Étienne Gernelle rappelle que le plus gros réseau social, c’est Youtube (mais n’indique pas son critère de choix), et que les réseaux sociaux forment une domination absolu du marché de la publicité en ligne. Ayant été patron de presse (du journal Le Point), il dit n’avoir jamais autant subit de pression que de la part de Google à propos des droits voisins.

Manuel Valls exulte : « j’ai quitté Twitter en juin dernier, bonheur absolu ! », mais se sent néanmoins obligé de nous rappeler qu’il « y avait plus d’un million de personnes qui [le] suivaient ». Il a même fait faire une étude sur qui le suivait : pas mal de gens qui n’existent en réalité pas, de son propre aveu. Il continue sa prise de parole de manière abstraite et décousue, prescrit de remettre « le positif » et « la raison » au centre. Il déclare que « pour défendre la démocratie il faut mettre du contenu, avoir des convictions » sans plus entrer dans le détail.

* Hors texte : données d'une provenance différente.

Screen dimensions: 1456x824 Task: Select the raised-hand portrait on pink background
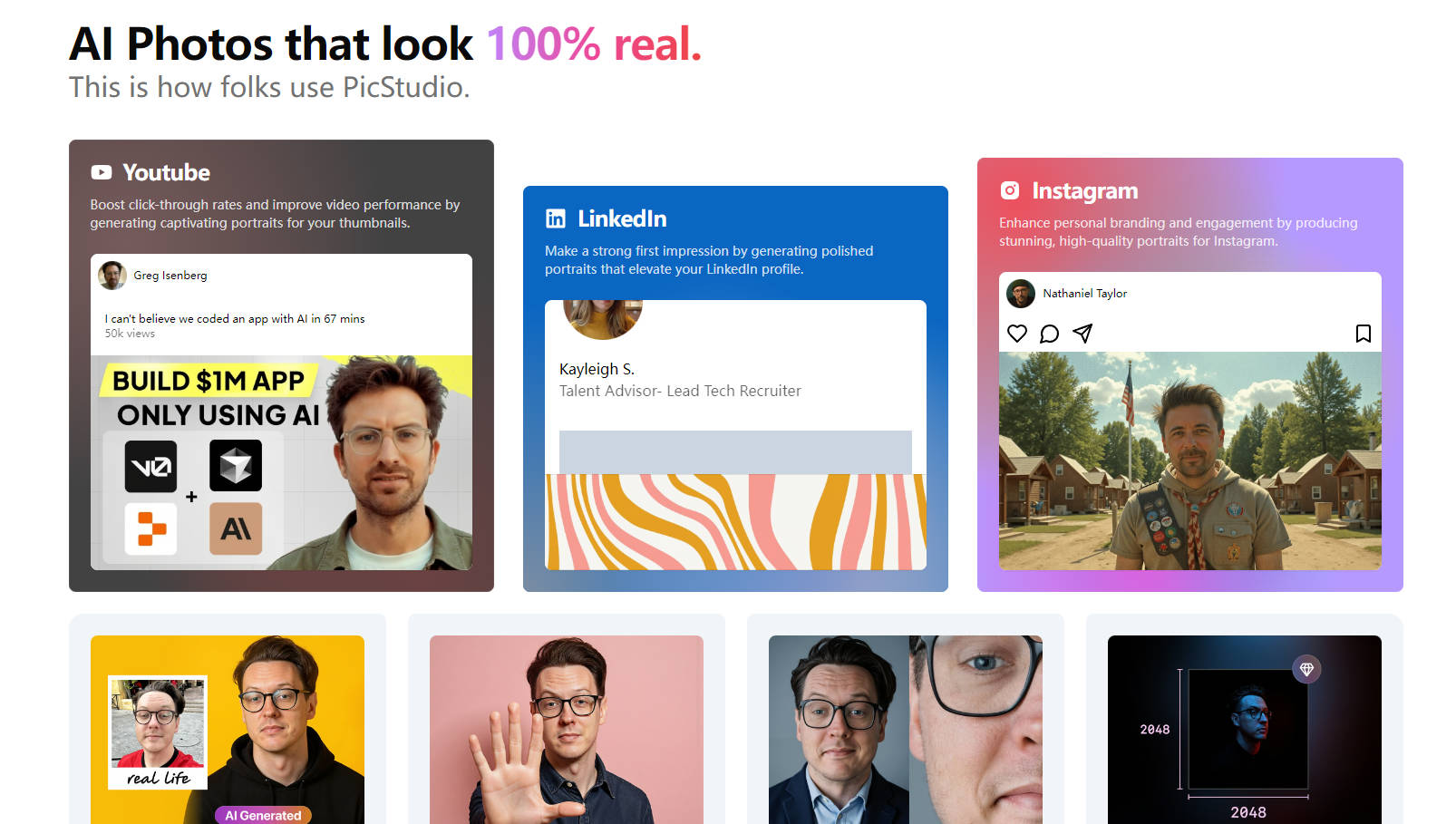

Tristan Mendès France insiste qu’il ne faut pas sacrifier l’anonymat, ou plutôt privilégier le pseudonymat avec levée sous autorisation d’un juge. Caroline Fourest pense qu’en matière de fausses informations, on peut lutter contre la quantité avec la qualité. Étienne Gernelle lui demande avec plus ou moins de malice s’il ne va pas rester que des « rageux » sur Twitter si les gens comme Manuel Valls quittent cette plateforme. Le concerné informe qu’entre 8 et 10 millions de français suivent Twitter. Il ne sait pas comment lutter contre les effets néfastes des réseaux sociaux, mais il sait que ce n’est pas « en abandonnant ».

Épilogue

À mon regret le public n’a pas pu questionner les intervenants. Aucune prise de position n’a été particulièrement novatrice ou surprenante. Dans l’ensemble, les réseaux sociaux et même internet en général ont été beaucoup analysés sous l’angle de bêtes à contrôler, avec la révolte en Iran et le printemps arabe souvent brandis comme cautions pour pouvoir le faire sans ménagement. Inutile de préciser que les hébergeurs associatifs ou individuels ont brillé par leur absence de mention ou de considération.

Si venir en présentiel à cet événement a bien eu un avantage, c’est celui d’assister réellement à la décontraction totale au sein du cercle restreint des hauts dignitaires du pays. Avoir lu les Pinçon-Charlot et être familier avec leurs travaux sur les nantis n’immunise finalement pas contre la surprise qu’on a à voir de ses propres yeux l’intimité chaleureuse des accolades entre puissants de tous bords, politiques ou culturels.